As is clear from the English translations, in (1) the adverb waarschijnlijk 'probably' scopes below omdat 'because', while in (2) it scopes higher. Now, that an extraposed adverb in Dutch can scope relatively high should come as no surprise, but as high as the complementizer? There's two obvious ways of interpreting this contrast: (i) waarschijnlijk can indeed adjoin as high as CP and from that position it takes scope over omdat, or (ii) omdat is not as high up in the structure as one might think—e.g. it occupies a low projection in a split CP-system—allowing an extraposed adverb to take scope over it.

Unless of course the real answer is secret option number three: you'll notice that the examples in (1) and (2) don't contain a matrix clause. What if waarschijnlijk is not so much extraposed from the adverbial clause as it is a matrix adverb? Let's take a look at a more complete example:

  1. Ze	hebben 	hem	ontslagen 	
    they 	have 	him	fired 	
    omdat   hij	stal 	waarschijnlijk.
    because he 	stole	probably
    'They probably fired him because he stole.'

Forget all my earlier talk about waarschijnlijk adjoining all the way up to CP or omdat being base-generated lower that the highest C-position: maybe waarschijnlijk is just a matrix adverb in examples like (2) and (3) and never has any relationship with the adverbial clause. That would immediately explain its high scope, but it wouldn't mean we're out of the woods yet. For one, the combination of because-clause and adverb seems to form a constituent, as they can be fronted together to the pre-V2-position:

  1. Omdat   hij	stal 	waarschijnlijk
    because he 	stole	probably
    hebben 	ze	hem	ontslagen. 	
    have	they	him	fired
    'They probably fired him because he stole.'

This would seem to bring these examples in line with a construction discussed by Sjef Barbiers in the mid nineties and which I also briefly dabbled in (not in ‘Nam of course) ten years ago in unfinished and unpublished work, whereby both an argument and an adverb precede the finite verb in a declarative main clause:

  1. De  krant 	gisteren  meldde   het voorval  niet.
    the newspaper 	yesterday reported the incident not
    'The newspaper didn't report the incident yesterday.'

What makes this example similar to the data discussed above is that the adverb gisteren 'yesterday' takes clausal rather than nominal scope.
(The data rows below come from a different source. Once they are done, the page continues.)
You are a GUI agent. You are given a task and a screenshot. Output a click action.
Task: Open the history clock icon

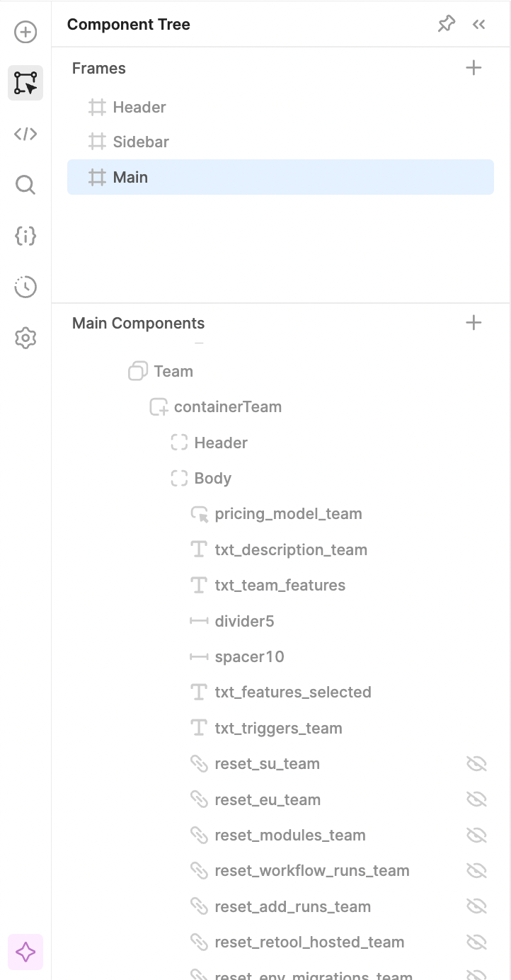pos(25,287)
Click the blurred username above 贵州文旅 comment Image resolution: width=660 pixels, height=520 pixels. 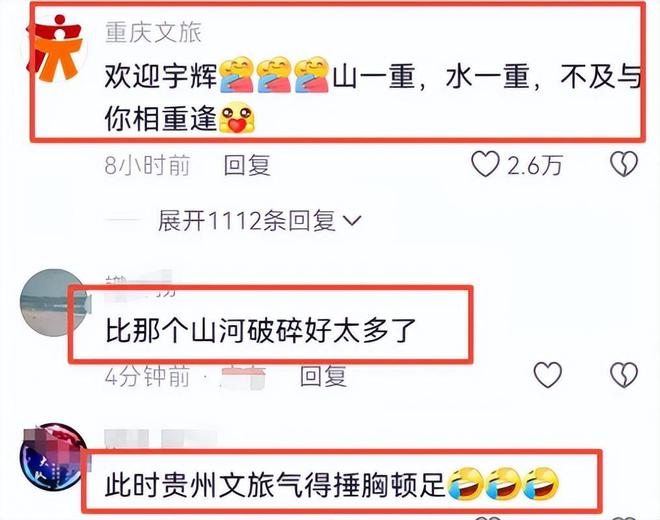pyautogui.click(x=160, y=439)

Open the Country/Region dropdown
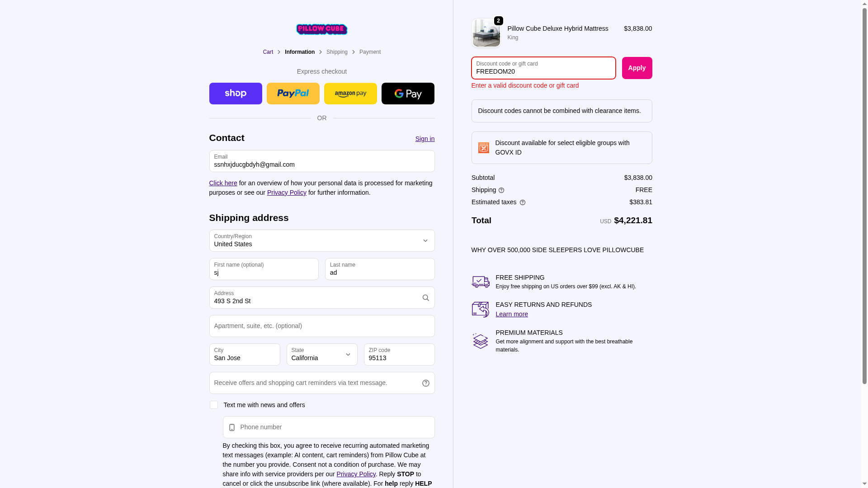click(322, 240)
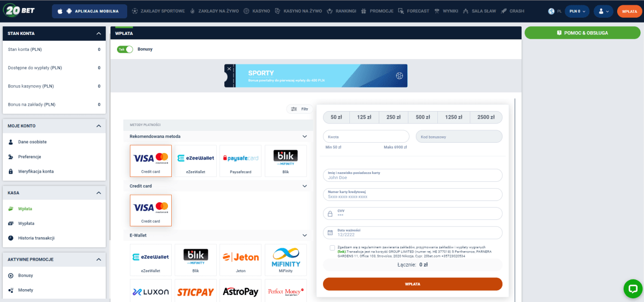Viewport: 644px width, 302px height.
Task: Select STICPAY payment option
Action: click(196, 291)
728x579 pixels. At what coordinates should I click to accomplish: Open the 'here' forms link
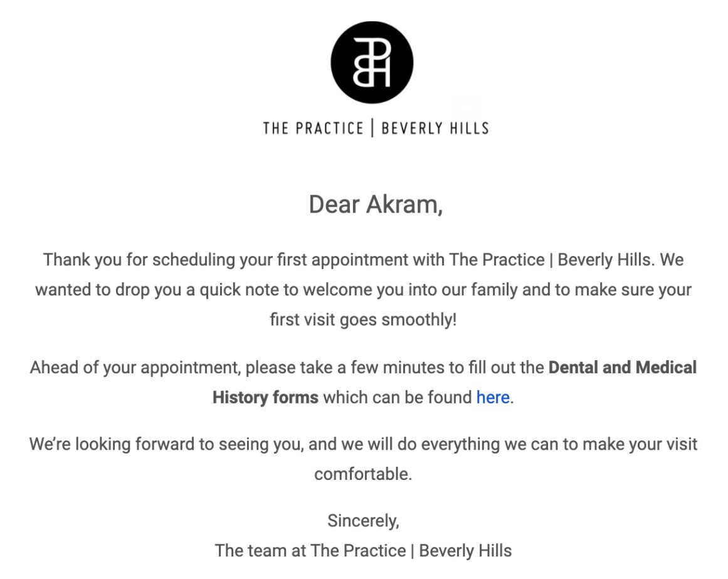492,397
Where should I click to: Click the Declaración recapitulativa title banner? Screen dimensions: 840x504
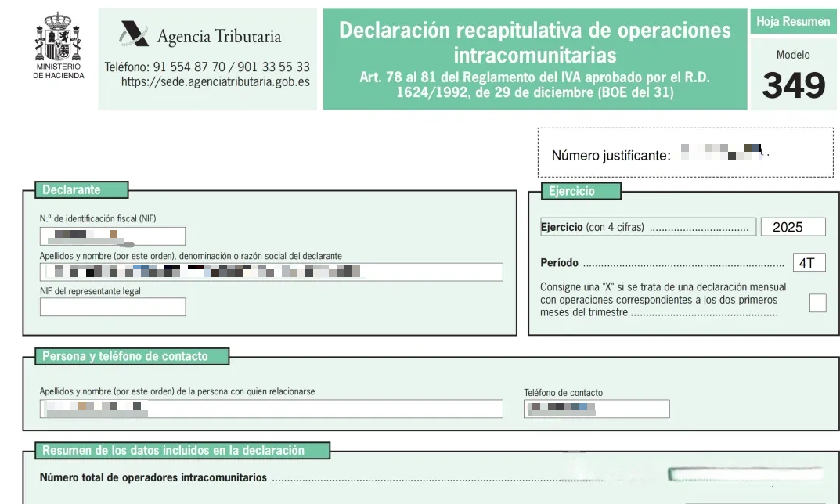(x=535, y=59)
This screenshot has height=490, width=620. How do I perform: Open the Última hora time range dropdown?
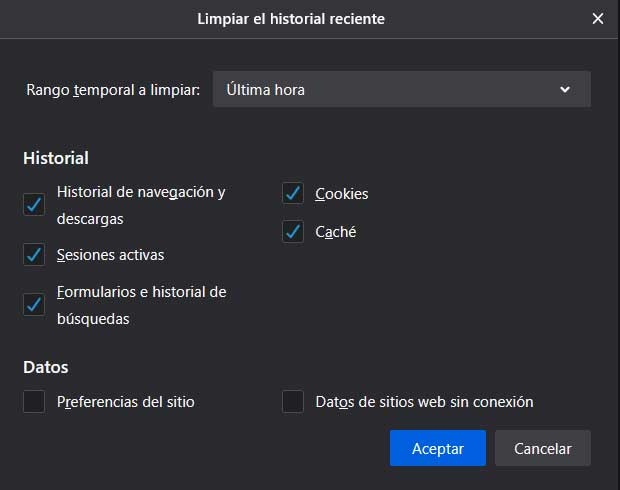tap(400, 89)
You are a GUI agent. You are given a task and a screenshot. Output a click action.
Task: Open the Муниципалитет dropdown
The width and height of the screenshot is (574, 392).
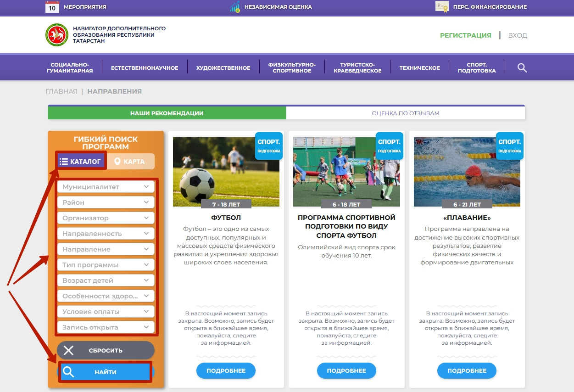click(x=106, y=187)
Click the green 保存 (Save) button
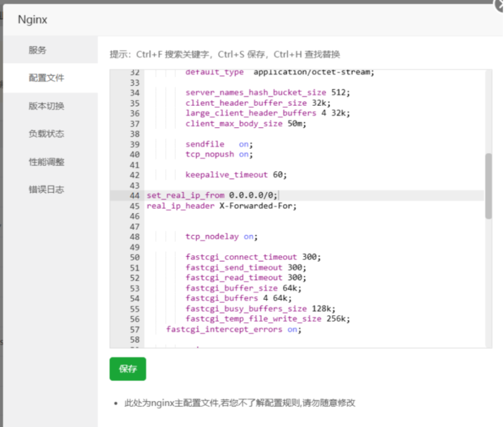 [x=127, y=369]
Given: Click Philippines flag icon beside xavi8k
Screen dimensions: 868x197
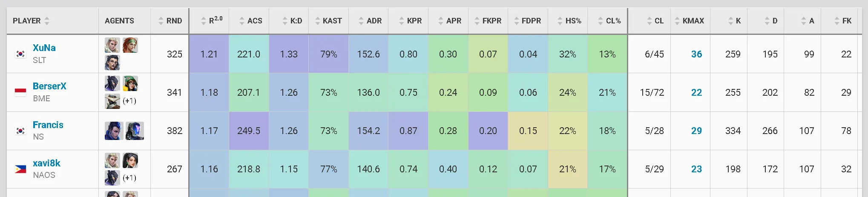Looking at the screenshot, I should pos(20,169).
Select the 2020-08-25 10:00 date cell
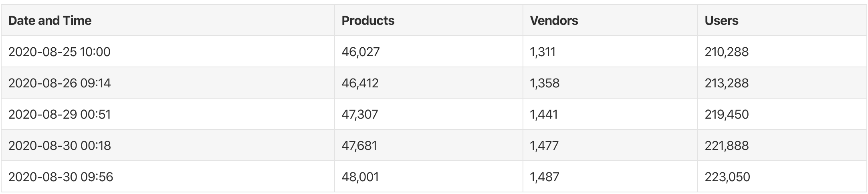Viewport: 868px width, 194px height. tap(59, 52)
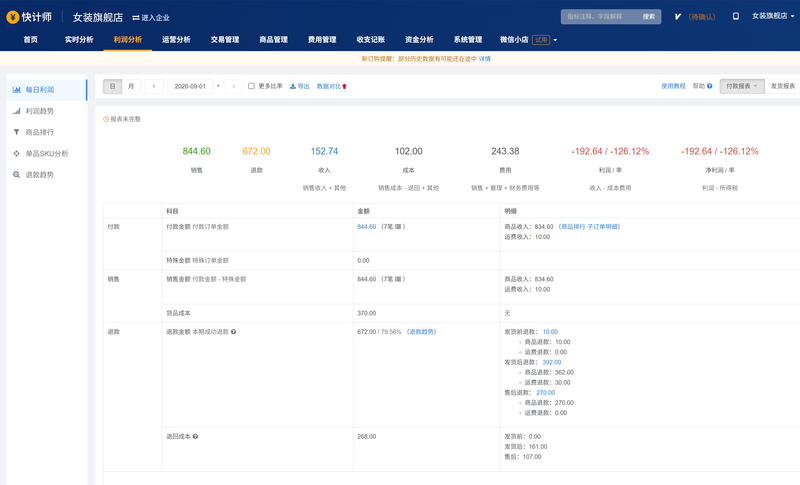Open the 运营分析 menu tab
800x485 pixels.
tap(176, 40)
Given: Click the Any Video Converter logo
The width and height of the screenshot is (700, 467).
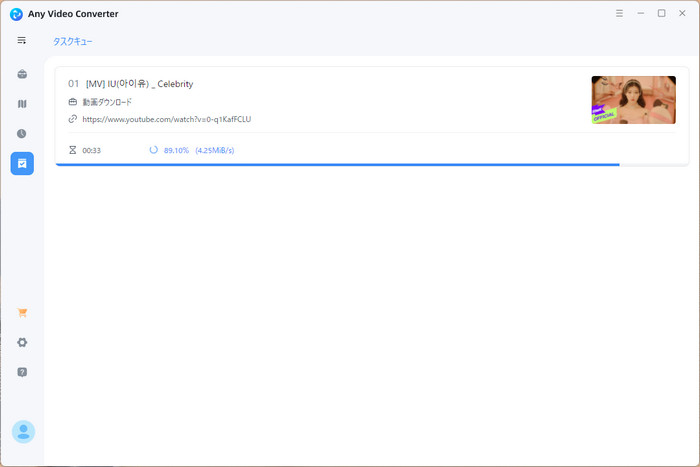Looking at the screenshot, I should [x=16, y=14].
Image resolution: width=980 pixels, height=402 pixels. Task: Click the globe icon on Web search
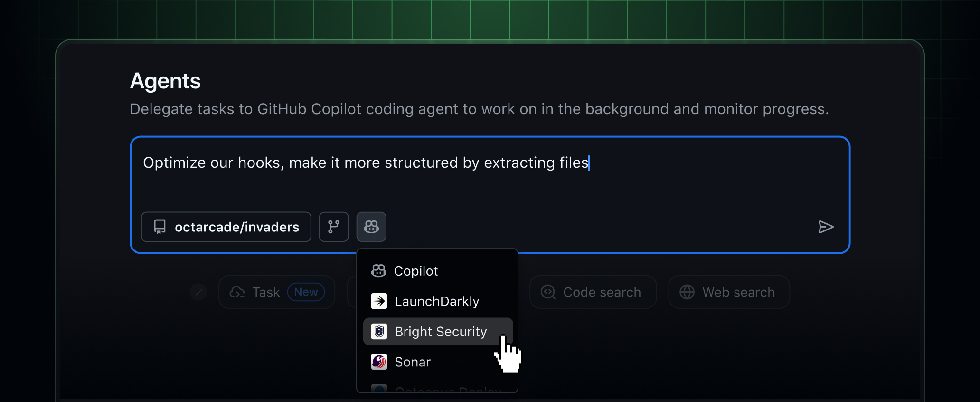coord(687,292)
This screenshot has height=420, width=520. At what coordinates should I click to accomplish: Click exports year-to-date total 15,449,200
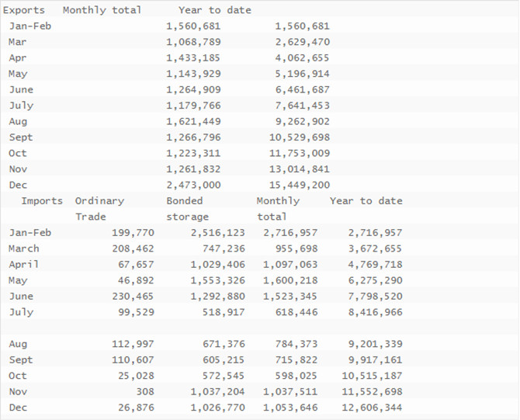coord(300,185)
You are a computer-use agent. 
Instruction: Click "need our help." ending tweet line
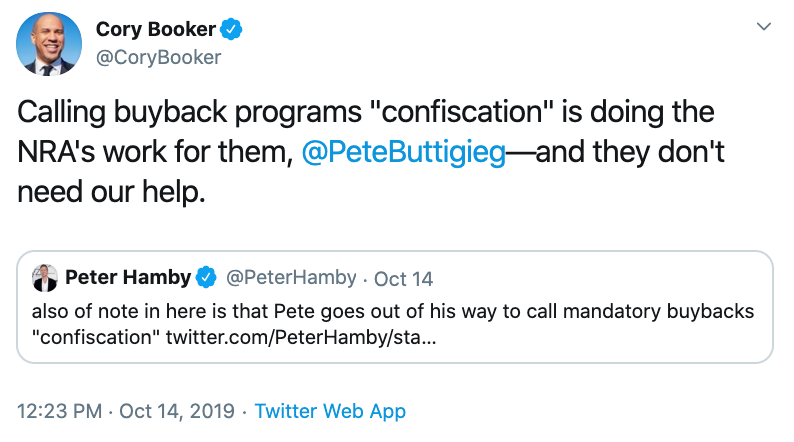(112, 194)

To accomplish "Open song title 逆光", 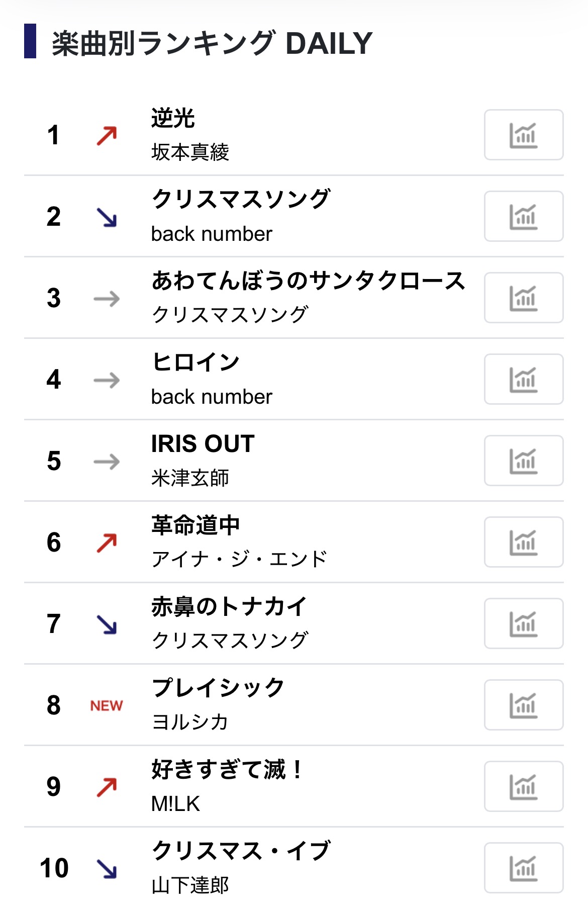I will click(x=173, y=118).
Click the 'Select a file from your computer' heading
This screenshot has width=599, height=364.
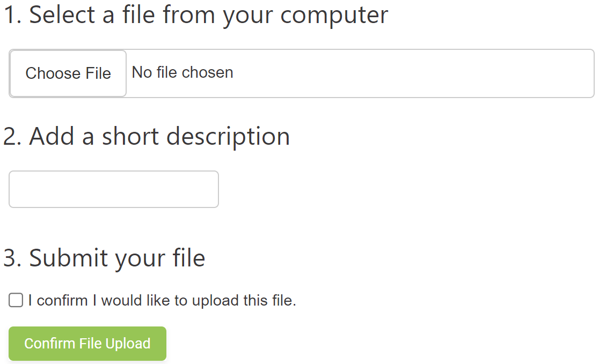(196, 15)
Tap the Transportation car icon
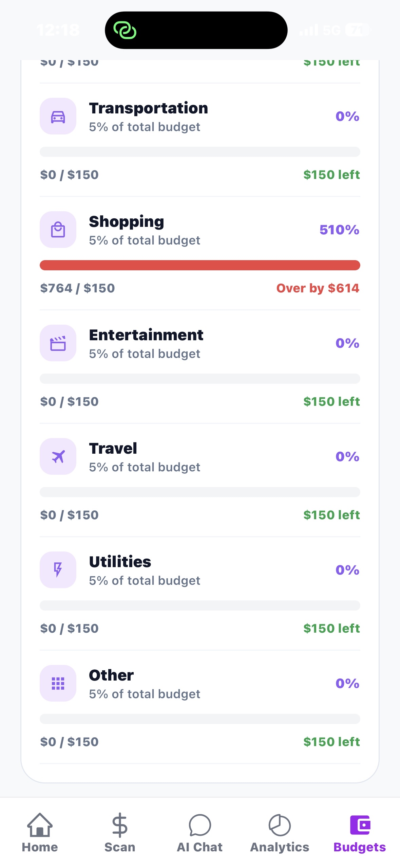Image resolution: width=400 pixels, height=868 pixels. click(x=58, y=116)

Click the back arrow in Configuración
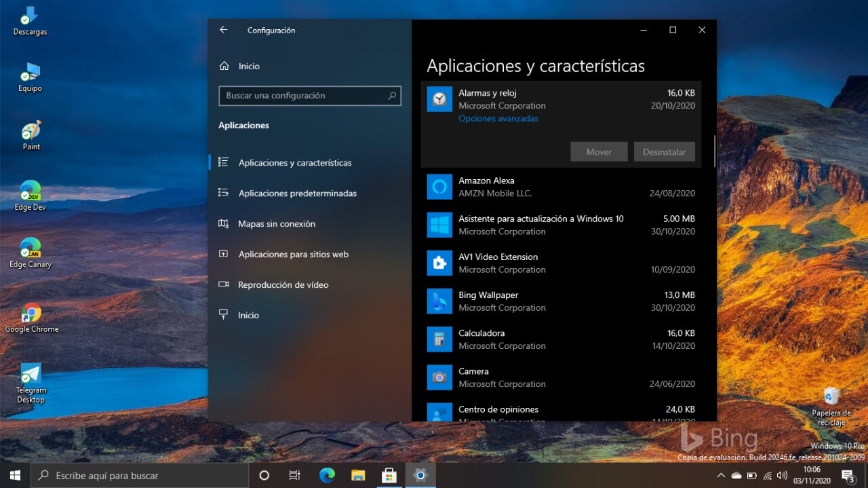coord(223,30)
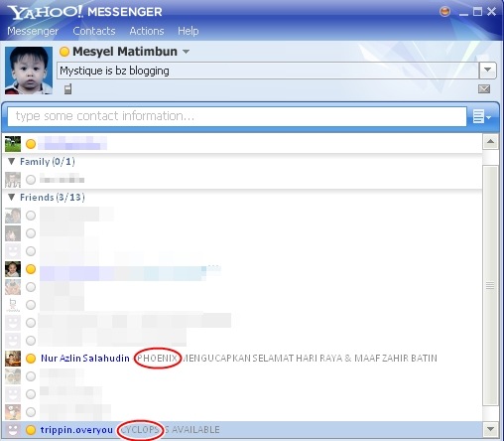Click Mesyel Matimbun's profile picture
The width and height of the screenshot is (504, 441).
pyautogui.click(x=29, y=71)
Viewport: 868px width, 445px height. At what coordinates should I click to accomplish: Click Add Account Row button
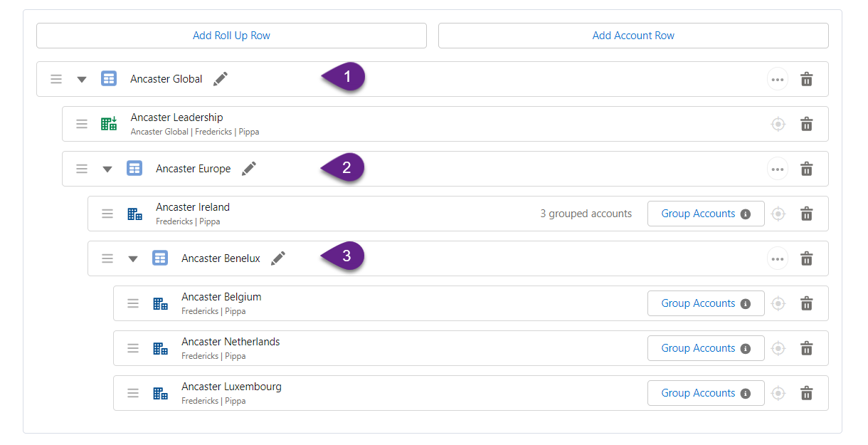[x=633, y=36]
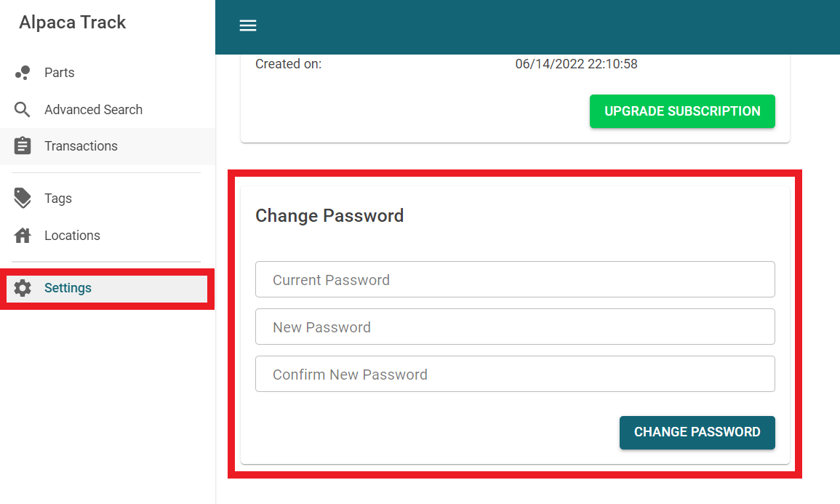Select the Confirm New Password field
840x504 pixels.
515,375
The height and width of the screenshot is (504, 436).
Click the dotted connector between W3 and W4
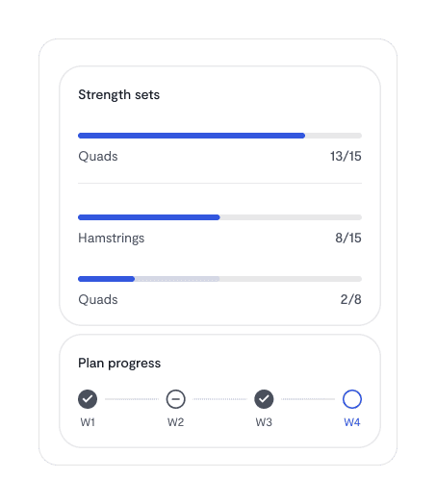click(308, 399)
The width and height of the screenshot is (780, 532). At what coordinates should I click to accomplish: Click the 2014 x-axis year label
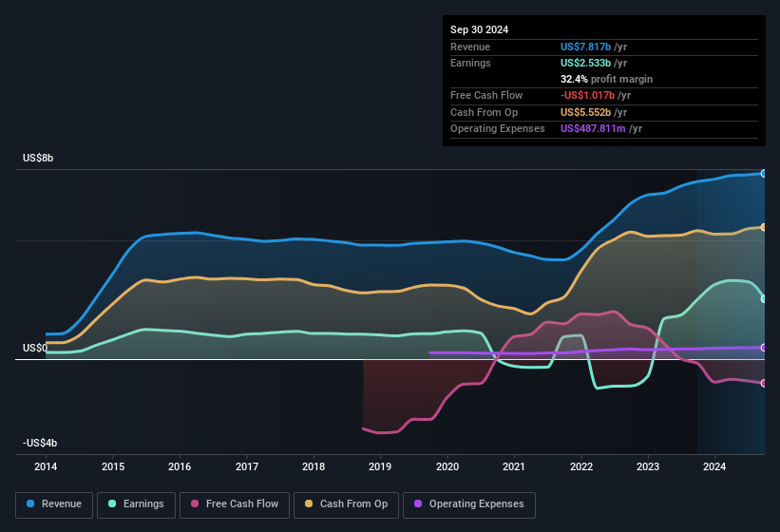click(46, 466)
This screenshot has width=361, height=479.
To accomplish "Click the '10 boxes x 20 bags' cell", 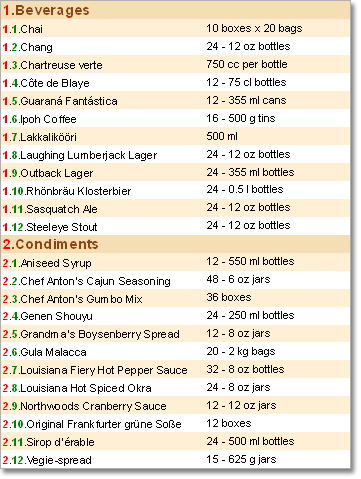I will coord(254,28).
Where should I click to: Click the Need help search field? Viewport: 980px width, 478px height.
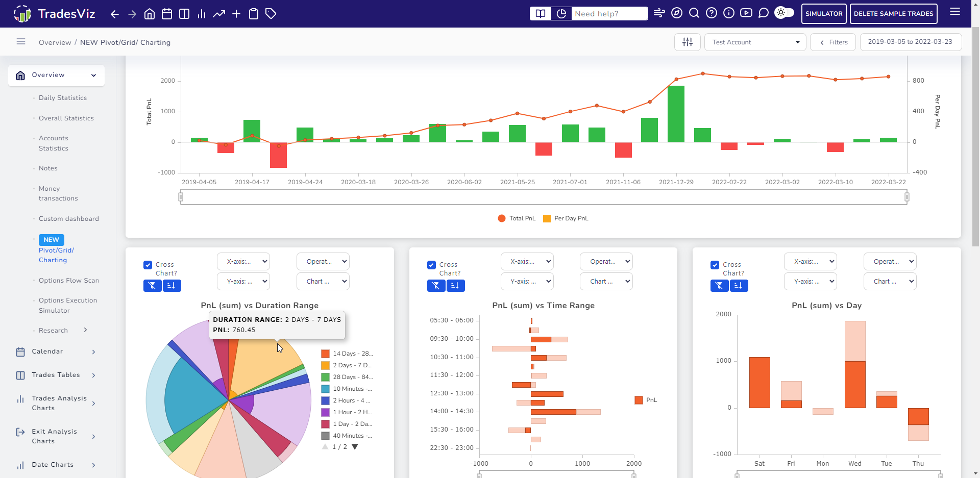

In Sjef's analysis the object-DP de krant 'the newspaper' is in the specifier of the adverb gisteren 'yesterday', while I tried to argue that (5) is a genuine case of V3, but what both of us agreed upon, is that the adverb originates in the clausal spine, so it looks like option C might be the right one to go for after all.

  1. If you're an old-fashioned guy like me, you might even think that this is because every projection up to CP is right-headed and so in (2) you're adjoining at least as high as IP.

  2. In fact, if this is the right solution, it must adjoin as high as CP, because to my ear, the readings indicated are the only ones that are available.

  3. The relevant ground for comparison is the DP de krant van gisteren 'yesterday's newspaper' (lit. the newspaper of yesterday), where the adverb does not take clausal scope.